Cette histoire-là reste à écrire
Ce 14 novembre 1956 dans l’après-midi, Hélène voit arriver trois tractions. Dans chacune il y a trois hommes, la fine fleur de la police colonialiste. Ils entrent, et saccagent la maison. La perquisition terminée, ils emmènent Hélène au commissariat de la rue Carnot où elle est enfermée dans une petite cellule, malmenée avant d’être relâchée, faute de preuves. Dans la soirée, Hélène est remise en liberté. Il est vingt heures. Il fait nuit. Elle va jusqu’à la station de taxis. Il y a là un chauffeur musulman. En cours de route, ils bavardent. Elle lui dit qu’elle est la femme d’Iveton. Arrivés à son domicile 73, rue des Coquelicots, il ne veut pas qu’elle le paie. C’est la première marque d’une solidarité que de nombreux Algériens ont voulu lui témoigner.

Le procès 
La nouvelle est officielle : Fernand va être jugé par un tribunal militaire en flagrant délit. Le procès est fixé au 24 novembre. Le jour du procès, Hélène s’est fait couper les cheveux. Quand elle arrive avec les parents de Fernand, les photographes s’en donnent à cœur joie. Elle dit à sa belle-mère : “Il ne faudra surtout pas pleurer, simplement écouter”, afin de ne pas se montrer à ce public de colons hostiles et menaçants. La petite salle d’audience est archi-comble. Hélène pense à une salle de théâtre. Autour de la salle sur une sorte de balcon, il y a une vingtaine de militaires en armes. Les juges entrent. Ils sont sept, en tenue militaire. Le président est Roynard, un magistrat volontaire, rappelé pour juger sous l’uniforme. Paul Teitgen, haut-commissaire du gouvernement n’hésitait pas à dire : “Les juges rappelés étaient de véritables voyous.” Le tribunal se retire pour délibérer.

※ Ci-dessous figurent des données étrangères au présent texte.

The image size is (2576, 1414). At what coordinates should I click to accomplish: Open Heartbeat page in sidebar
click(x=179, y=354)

Il est 16h45. Le président Roynard rend le verdict. Fernand est condamné à mort. Dans le public, des individus crient : “Bravo ! Bravo ! Ces gens-là formeront le gros des troupes de la criminelle OAS qui précipitera la fin de l’Algérie française, quelques années après.  “Ne pleure pas !, ne pleure pas ! Ils seraient trop heureux de te voir pleurer”, se répète Hélène. Elle serre le bras de sa belle-mère pour qu’elle aussi ne pleure pas. Tout d’un coup, elle ne peut plus marcher. Elle s’accroche au bras de Pascal. “Je ne peux plus avancer, lui dit-elle, tirez-moi !” Son beau-père d’un côté, sa belle-mère de l’autre, elle sort du tribunal. “On pleurera à la maison, mais pas ici”, répète-t-elle. Dans la rue, ils attendent, espérant voir Fernand. Le fourgon cellulaire démarre.

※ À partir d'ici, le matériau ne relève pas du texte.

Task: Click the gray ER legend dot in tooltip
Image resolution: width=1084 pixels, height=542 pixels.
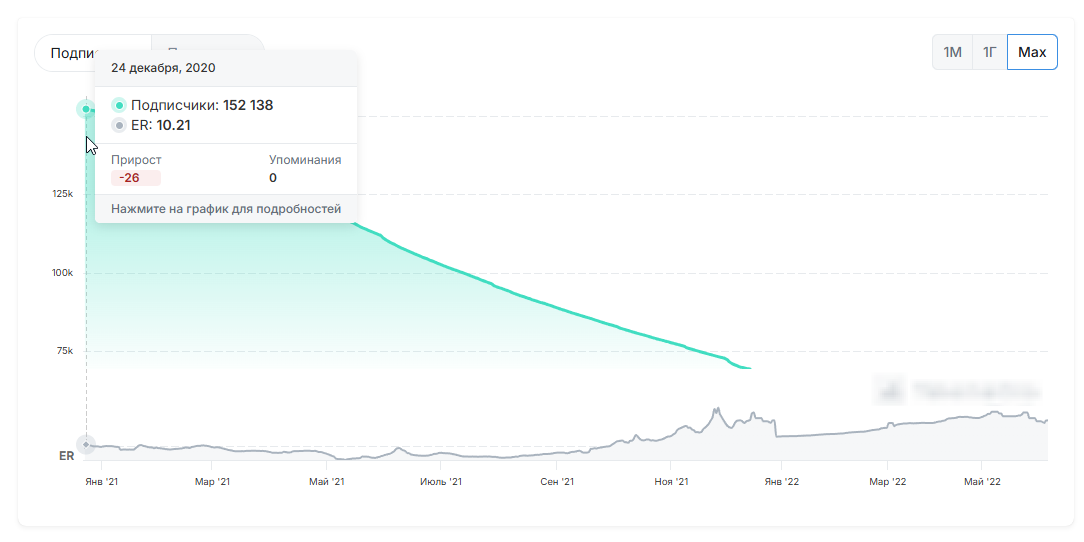Action: pos(119,125)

Au passage, ils lui font signe. Quand ils arrivent, rue des Lilas, chez ses beaux-parents, Hélène s’effondre à terre, dans la cour de la maison. Maintenant, elle peut pleurer. C’est au matin du 11 février 1957 que Fernand est conduit au supplice avec deux compagnons Mohamed Lakhnèche et Mohamed Ouenouri. Au greffe de la prison Barberousse, il déclare “La vie d’un homme, la mienne compte peu. Ce qui compte c’est l’Algérie, son avenir. Et l’Algérie sera libre demain. Je suis persuadé que l’amitié entre Algériens et Français se ressoudera.” Dans la cour de la prison, la guillotine est dressée. Ses deux compagnons le rejoignent. Les trois condamnés à mort s’embrassent. “Iveton, mon frère”, dit l’un d’eux à Fernand. Face à la guillotine, il crie une dernière fois, d’une voix forte : “L’Algérie libre vivra ! Tahia el-Djazaïr.” Il est 5h10 quand la vie de l’ancien gamin du Clos Salembier est tranchée.